Hypophosphatasia (HPP) is a rare genetic disorder that affects bone and tooth development. The disorder causes defective mineralization. Mineralization is the process through which calcium and phosphorus are deposited in developing bones and teeth. In HPP a person’s bones are soft and prone to fracture and deformity. A person may also experience premature tooth loss.

HPP affects all ages. It can be severe and life-threatening, especially surrounding birth, but many experiences milder forms of the disease.

There are six main types of HPP:

  • Benign prenatal HPP
  • Lethal perinatal HPP
  • Infantile HPP
  • Childhood HPP
  • Adult HPP
  • Odontohypophosphatasia

Causes of Hypophosphatasia

Hypophosphatasia is caused by mutations within the ALPL gene. This gene provides instructions for making an enzyme called alkaline phosphatase, which plays an essential role in mineral building and retention in the bones and teeth. Mutations in this gene lead to an abnormal version of the enzyme, promoting defective bones and teeth.

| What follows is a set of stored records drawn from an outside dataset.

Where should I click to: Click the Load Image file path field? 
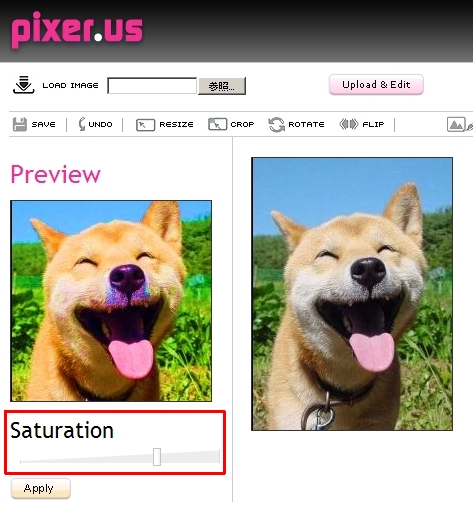pyautogui.click(x=152, y=86)
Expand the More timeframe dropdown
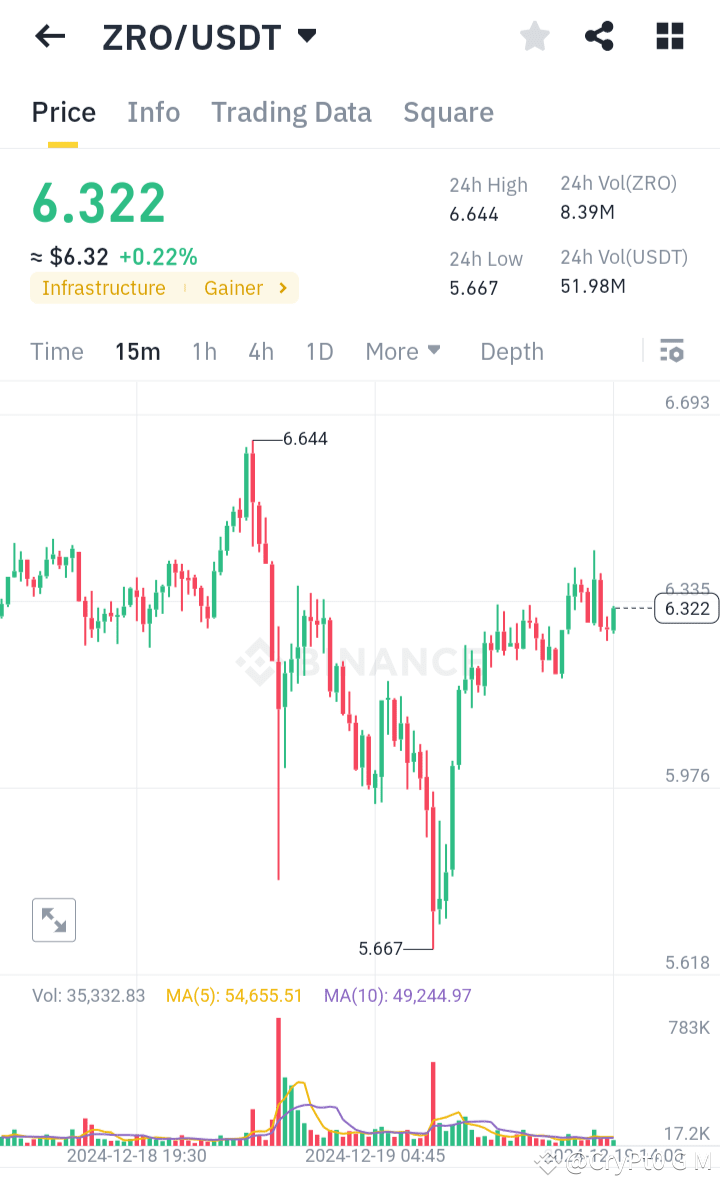The width and height of the screenshot is (720, 1184). [x=402, y=351]
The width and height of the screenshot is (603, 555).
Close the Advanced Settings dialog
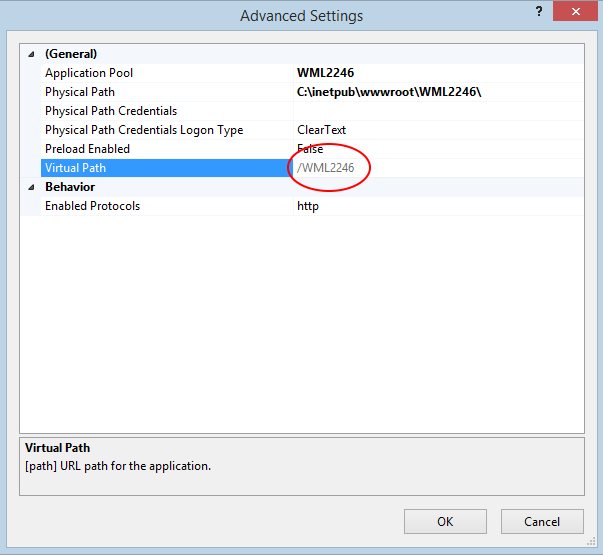[x=575, y=12]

Risk Factors of Hypophosphatasia

You are at risk for hypophosphatasia under the following conditions:

  • One or both of your parents carries a mutated ALPL gene.
  • You inherited two copies of the mutated gene from your parents (severe HPP)
  • You inherited only one mutated copy, from only one parent (mild HPP).

Symptoms of Hypophosphatasia

Symptoms vary widely and may appear any time from before birth to adulthood. Some children will develop severe complications early, whereas others may experience a milder form which improves with age.

Perinatal HPP symptoms include skeletal abnormalities, including deformities of the chest wall, short legs, bowed legs, or both.

For infants, symptoms include:

  • Failure to grow at the expected rate
  • Abnormally short limbs
  • Chest abnormalities
  • Abnormally soft skull bones

Symptoms of childhood cases can include:

  • Decreased mobility
  • Skeletal malformations
  • Bone and joint pain
  • Enlarged wrist or ankle joints
  • Abnormal skull shape
  • Early loss of baby teeth
  • Short stature with bowed legs or knock knees

Symptoms of adult HPP include:

  • Softening of the bones
  • Foot and thigh bone fractures
  • Premature loss of adult teeth
  • Joint pain and inflammation

Diagnosis of Hypophosphatasia

Your doctor diagnoses HPP based on your signs and symptoms, medical history, physical examination, and lab tests. Tests may include X-rays and biochemical tests that measure the activity of alkaline phosphatase in the blood.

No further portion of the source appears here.